Saturday, January 13, 2007

Thoughts on Words and Nature

4th Mother Letter of 2007. It is the 13th of January. Wintry day in Austin


Dear Mother,

Lean over and bend your ear close to the paper. I want to whisper something to you. i've had no headaches in over a week. Hallelujah! If they've ended, this will be a record. The 2nd shortest Cluster time - ever.

Ever since using the word, omphaloskepsis, in your 2nd Mother Letter, Brother-in-Law Dan and I have been parleying back and forth on word meanings. In a recent email he suggested that in this technologically, every-changing, fast-paced world we are living in, "We are in danger of losing the ability to connect with our past and our people who lived in those times" by corrupting meanings of many old words and re-arranging meanings to suit modern demand and fashion. If this is the case, "It is possible that the language we use to convey our thoughts may not carry the ideas originally intended by those people from our past who generated the ideas." As an example, Dan dug through his old files and shared an expression sent to him at one time by his brother, Ernest -- one that with the passage of time just "slipped-slided" into a current idiom.

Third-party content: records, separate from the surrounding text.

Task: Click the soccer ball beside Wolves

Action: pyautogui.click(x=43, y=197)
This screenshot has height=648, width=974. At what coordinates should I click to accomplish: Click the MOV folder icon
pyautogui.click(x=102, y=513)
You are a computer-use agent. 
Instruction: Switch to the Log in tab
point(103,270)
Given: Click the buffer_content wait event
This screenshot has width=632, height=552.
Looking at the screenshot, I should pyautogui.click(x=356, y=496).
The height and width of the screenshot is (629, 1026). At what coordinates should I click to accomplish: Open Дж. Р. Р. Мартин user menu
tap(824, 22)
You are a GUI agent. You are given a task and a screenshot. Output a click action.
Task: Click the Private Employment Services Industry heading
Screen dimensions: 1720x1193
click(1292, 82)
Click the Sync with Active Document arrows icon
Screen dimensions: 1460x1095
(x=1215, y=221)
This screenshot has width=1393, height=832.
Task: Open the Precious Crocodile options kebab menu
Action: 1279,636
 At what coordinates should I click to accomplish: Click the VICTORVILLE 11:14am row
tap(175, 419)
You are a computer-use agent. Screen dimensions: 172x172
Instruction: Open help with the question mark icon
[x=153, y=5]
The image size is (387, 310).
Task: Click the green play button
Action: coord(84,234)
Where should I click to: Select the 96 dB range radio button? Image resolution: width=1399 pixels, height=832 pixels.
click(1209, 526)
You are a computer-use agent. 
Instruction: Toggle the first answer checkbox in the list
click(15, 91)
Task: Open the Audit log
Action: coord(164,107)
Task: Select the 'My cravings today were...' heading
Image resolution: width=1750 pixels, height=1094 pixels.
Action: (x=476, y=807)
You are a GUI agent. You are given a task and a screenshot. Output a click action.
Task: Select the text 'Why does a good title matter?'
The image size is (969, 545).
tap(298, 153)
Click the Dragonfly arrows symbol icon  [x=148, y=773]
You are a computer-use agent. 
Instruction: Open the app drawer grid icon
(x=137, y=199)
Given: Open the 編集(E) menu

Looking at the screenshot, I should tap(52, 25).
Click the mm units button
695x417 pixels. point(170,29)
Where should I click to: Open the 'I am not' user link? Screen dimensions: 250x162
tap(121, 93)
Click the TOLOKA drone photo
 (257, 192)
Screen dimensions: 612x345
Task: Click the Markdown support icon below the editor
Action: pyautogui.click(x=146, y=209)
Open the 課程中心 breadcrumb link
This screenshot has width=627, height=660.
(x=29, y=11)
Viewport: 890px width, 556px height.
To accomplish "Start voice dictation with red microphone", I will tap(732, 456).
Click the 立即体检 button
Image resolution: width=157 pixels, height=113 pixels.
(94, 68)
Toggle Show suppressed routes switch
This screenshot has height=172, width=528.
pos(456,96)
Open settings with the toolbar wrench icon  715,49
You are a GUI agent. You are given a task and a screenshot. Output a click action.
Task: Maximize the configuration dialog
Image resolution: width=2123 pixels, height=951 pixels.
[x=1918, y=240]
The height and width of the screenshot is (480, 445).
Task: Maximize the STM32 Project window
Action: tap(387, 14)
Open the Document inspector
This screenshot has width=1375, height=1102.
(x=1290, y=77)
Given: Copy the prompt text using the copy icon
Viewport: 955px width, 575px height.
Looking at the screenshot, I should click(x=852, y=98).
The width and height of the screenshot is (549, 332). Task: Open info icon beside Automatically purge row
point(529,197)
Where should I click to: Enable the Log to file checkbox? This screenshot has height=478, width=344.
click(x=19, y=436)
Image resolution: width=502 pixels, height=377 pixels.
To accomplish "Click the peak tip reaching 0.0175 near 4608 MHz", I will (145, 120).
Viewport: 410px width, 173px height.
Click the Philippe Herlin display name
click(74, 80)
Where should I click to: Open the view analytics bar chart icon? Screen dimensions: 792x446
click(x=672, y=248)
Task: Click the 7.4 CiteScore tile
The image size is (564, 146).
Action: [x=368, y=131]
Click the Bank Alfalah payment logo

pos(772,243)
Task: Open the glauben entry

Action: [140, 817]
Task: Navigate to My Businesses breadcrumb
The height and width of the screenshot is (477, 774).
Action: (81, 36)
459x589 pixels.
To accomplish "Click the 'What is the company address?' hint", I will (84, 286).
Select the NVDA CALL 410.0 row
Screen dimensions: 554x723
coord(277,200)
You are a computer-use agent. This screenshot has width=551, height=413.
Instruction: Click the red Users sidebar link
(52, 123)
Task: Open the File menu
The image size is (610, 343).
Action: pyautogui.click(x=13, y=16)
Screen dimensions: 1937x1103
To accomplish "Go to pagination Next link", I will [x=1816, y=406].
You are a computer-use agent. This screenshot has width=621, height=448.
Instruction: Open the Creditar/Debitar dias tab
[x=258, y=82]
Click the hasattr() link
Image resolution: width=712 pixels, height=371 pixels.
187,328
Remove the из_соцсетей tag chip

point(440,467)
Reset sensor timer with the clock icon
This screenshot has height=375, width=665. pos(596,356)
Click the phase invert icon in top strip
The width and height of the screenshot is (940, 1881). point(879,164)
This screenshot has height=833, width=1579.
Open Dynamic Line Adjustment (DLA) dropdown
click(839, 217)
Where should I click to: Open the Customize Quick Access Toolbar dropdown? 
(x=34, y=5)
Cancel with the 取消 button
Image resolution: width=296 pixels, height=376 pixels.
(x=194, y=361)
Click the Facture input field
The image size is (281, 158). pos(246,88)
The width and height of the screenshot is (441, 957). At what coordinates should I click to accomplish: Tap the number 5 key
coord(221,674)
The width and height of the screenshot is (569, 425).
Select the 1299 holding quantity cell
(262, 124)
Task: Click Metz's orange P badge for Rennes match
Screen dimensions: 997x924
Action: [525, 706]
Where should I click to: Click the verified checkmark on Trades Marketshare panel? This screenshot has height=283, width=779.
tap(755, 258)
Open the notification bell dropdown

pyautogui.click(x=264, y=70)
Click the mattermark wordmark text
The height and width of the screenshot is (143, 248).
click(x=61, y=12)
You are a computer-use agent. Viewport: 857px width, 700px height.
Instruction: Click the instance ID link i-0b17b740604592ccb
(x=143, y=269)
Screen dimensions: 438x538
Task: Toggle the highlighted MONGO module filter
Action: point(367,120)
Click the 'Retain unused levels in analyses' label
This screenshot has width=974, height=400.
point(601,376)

"Many years ago in Scotland, a new game was invented. It was ruled that Gentlemen
Only could play the game. Ladies Forbidden. Thus, the word GOLF entered into the
English language."

Among all the little points unfolding in this story, there is also, one of synchronicity. Wednesday morning on my early drive down Mesa to go meet Judy and Laura for our early run, rounding the first corner from the house, I slowed to let a squirrel cross the street. Usually, It's deer. This morning, a lone squirrel had the right-of-way. A couple of hours and couple of cups of coffee later, I remembered the second part of Dan's email and his story of the squirrel. That we'd have two instances of meaningful squirrel stories so close together is the wonder of synchronicity.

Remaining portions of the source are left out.